Consider the communication error mentioned above. If for some reason information from a subsystem is missing, what can be done? The ideal situation would be to know if we are dealing with a temporary failure or a permanent one. Unfortunately, no one can predict the future, so the algorithm should be designed to handle both cases. In the event of a permanent failure (damaged cable, failure of the subsystem itself), there is nothing to do but go into „emergency mode“ in the previously planned manner. Another procedure may be developed during a temporary accident.
The simplest mechanism is to pass the previous value to the system and wait for the next sample. The number of failures can be counted and after exceeding a certain threshold a fatal error can be reported. But another question arises: What if the correct and incorrect samples are intertwined? Then a simple counting algorithm has to be modified into a time window counting algorithm. If the number of errors does not exceed the set threshold, normal work can be continued.
The above solution seems to cover the problem with one exception. The input signal is a slowly changing signal. This means that the difference of successive values is within the assumed framework. Then sending the previous value should not disturb the operation of the rest of the system in a significant way. What if we have concerns with fast-changing signals? In this case, the response time to the sampling time will be important. If we can afford to work on one sample „backwards“ then we can use the polynomial interpolation algorithm. Such a „substitution“ of the missing sample by calculating it based on historical data and the latest sample gives very good results. From experience, I do not recommend extrapolation attempts, as you can introduce a big error into the system.

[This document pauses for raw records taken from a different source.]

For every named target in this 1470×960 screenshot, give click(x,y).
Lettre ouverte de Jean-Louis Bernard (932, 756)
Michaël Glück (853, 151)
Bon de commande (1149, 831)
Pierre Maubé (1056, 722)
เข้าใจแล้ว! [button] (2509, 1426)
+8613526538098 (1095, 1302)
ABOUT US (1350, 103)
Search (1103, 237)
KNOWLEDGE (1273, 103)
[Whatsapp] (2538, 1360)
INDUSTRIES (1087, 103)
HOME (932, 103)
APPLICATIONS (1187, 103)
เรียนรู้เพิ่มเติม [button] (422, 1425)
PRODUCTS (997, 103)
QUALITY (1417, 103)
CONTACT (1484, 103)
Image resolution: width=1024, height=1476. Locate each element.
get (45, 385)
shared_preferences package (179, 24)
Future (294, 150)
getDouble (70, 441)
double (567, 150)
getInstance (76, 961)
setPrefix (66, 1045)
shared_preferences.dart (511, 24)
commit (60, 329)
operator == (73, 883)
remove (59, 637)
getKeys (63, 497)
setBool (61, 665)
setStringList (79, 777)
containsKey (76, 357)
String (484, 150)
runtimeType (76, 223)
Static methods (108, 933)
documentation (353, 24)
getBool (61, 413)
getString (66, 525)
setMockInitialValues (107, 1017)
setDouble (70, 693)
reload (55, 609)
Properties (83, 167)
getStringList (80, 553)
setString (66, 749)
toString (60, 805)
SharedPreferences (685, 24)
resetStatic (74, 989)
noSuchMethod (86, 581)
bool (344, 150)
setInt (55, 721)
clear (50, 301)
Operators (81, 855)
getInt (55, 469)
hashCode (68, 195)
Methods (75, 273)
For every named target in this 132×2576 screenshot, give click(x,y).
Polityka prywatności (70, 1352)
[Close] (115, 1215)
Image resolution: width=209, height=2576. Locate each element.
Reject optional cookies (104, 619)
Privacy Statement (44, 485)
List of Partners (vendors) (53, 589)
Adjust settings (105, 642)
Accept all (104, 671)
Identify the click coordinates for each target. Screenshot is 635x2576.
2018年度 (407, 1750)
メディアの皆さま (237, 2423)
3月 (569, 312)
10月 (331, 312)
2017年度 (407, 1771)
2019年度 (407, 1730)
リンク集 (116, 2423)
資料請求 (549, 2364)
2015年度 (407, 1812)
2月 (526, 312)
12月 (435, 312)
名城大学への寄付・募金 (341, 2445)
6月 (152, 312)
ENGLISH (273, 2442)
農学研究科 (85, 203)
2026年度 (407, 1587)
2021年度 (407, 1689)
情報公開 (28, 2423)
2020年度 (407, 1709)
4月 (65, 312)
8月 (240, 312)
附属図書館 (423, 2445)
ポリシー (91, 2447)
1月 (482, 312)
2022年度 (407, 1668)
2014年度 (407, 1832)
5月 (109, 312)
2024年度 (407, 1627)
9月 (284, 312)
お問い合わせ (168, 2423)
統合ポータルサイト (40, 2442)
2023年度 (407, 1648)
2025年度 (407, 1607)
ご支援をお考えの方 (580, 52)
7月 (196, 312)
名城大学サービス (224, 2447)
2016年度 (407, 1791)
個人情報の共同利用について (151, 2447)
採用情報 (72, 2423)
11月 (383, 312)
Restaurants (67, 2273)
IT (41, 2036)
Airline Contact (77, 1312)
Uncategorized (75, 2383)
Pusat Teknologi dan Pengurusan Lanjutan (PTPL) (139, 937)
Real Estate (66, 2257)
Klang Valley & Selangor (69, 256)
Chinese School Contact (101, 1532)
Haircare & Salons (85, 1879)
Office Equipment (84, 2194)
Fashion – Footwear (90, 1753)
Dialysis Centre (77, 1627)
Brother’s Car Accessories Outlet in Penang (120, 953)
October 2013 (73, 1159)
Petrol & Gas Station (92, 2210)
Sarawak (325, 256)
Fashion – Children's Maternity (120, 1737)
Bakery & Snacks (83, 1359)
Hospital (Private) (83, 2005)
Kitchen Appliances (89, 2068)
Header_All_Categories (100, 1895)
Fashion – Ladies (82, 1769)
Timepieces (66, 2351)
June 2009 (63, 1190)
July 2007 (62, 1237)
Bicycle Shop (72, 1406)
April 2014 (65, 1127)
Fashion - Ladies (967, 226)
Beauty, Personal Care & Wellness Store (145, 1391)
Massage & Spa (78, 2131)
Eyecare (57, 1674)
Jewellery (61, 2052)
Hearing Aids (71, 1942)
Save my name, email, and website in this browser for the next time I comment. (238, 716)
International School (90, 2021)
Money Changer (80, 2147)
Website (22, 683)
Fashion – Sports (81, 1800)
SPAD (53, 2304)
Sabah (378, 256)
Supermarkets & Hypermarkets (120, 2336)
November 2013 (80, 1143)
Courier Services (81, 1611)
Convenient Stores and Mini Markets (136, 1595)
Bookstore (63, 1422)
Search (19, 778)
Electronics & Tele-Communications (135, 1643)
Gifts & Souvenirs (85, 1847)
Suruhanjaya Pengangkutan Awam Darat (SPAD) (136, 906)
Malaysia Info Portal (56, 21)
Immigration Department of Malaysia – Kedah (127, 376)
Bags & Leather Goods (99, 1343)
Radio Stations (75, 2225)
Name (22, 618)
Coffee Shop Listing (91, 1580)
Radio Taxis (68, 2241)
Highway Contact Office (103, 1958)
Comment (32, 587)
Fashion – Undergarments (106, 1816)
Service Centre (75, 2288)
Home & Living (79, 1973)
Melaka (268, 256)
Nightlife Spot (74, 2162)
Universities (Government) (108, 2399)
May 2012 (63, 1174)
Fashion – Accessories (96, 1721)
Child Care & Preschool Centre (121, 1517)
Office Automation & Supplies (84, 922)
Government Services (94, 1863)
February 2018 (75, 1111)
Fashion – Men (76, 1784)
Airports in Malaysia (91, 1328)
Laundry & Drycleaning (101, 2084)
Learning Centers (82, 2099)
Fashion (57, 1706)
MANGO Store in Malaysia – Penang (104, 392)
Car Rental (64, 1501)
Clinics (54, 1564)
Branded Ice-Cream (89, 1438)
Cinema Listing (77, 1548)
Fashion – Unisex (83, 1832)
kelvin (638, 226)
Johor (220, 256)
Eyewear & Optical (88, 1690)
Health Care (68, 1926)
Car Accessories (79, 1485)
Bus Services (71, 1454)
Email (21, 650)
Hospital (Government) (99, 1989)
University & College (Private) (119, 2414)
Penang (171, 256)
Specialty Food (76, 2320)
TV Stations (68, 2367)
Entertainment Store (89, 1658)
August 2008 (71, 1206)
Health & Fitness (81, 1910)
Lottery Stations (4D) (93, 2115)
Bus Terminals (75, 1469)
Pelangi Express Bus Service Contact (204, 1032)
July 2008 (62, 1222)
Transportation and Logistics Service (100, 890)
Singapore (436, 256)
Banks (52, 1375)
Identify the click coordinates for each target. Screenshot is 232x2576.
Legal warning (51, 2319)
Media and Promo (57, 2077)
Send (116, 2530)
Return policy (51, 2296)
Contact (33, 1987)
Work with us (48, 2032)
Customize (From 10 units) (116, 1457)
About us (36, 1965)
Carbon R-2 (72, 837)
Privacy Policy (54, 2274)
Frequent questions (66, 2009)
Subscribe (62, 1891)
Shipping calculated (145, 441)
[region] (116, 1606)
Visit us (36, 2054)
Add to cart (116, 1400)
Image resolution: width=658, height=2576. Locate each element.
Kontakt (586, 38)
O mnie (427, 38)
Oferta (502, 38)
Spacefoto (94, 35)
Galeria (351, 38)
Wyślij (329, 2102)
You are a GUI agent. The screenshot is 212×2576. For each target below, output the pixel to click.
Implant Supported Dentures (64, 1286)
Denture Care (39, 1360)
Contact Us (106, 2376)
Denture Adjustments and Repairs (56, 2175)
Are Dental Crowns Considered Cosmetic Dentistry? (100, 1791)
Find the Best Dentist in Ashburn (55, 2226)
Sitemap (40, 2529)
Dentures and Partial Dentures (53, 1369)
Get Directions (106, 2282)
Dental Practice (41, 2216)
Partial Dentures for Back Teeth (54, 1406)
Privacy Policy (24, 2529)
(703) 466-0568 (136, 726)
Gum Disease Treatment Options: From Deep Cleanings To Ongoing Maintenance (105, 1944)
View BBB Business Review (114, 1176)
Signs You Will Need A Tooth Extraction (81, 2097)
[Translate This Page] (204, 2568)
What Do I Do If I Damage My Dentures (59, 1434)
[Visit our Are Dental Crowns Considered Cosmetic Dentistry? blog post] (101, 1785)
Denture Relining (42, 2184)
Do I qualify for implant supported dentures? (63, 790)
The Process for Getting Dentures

The above considerations apply only to one problem in the field of „safety critical“ systems that should be considered when designing such systems. Each such algorithm should be matched to the requirements set for it. The above example concerns only a very narrow issue, but it outlines the challenges that the development team must face during the work.
A good practice before starting to program is to analyse the many cases that a programmer has to deal with. Predict many scenarios, often also those that seem very unlikely. Plan the entire operating strategy, especially handling errors.
Many companies that outsource the implementation of „safety critical“ projects also provide quite detailed requirements regarding the issues of error handling. However, at Codelab, apart from the implementation of the scope ordered by the clients, we also try to support them with our experience gained over many years of working on this type of projects. Such cooperation in this area contributes to creating better and, most importantly, safer solutions.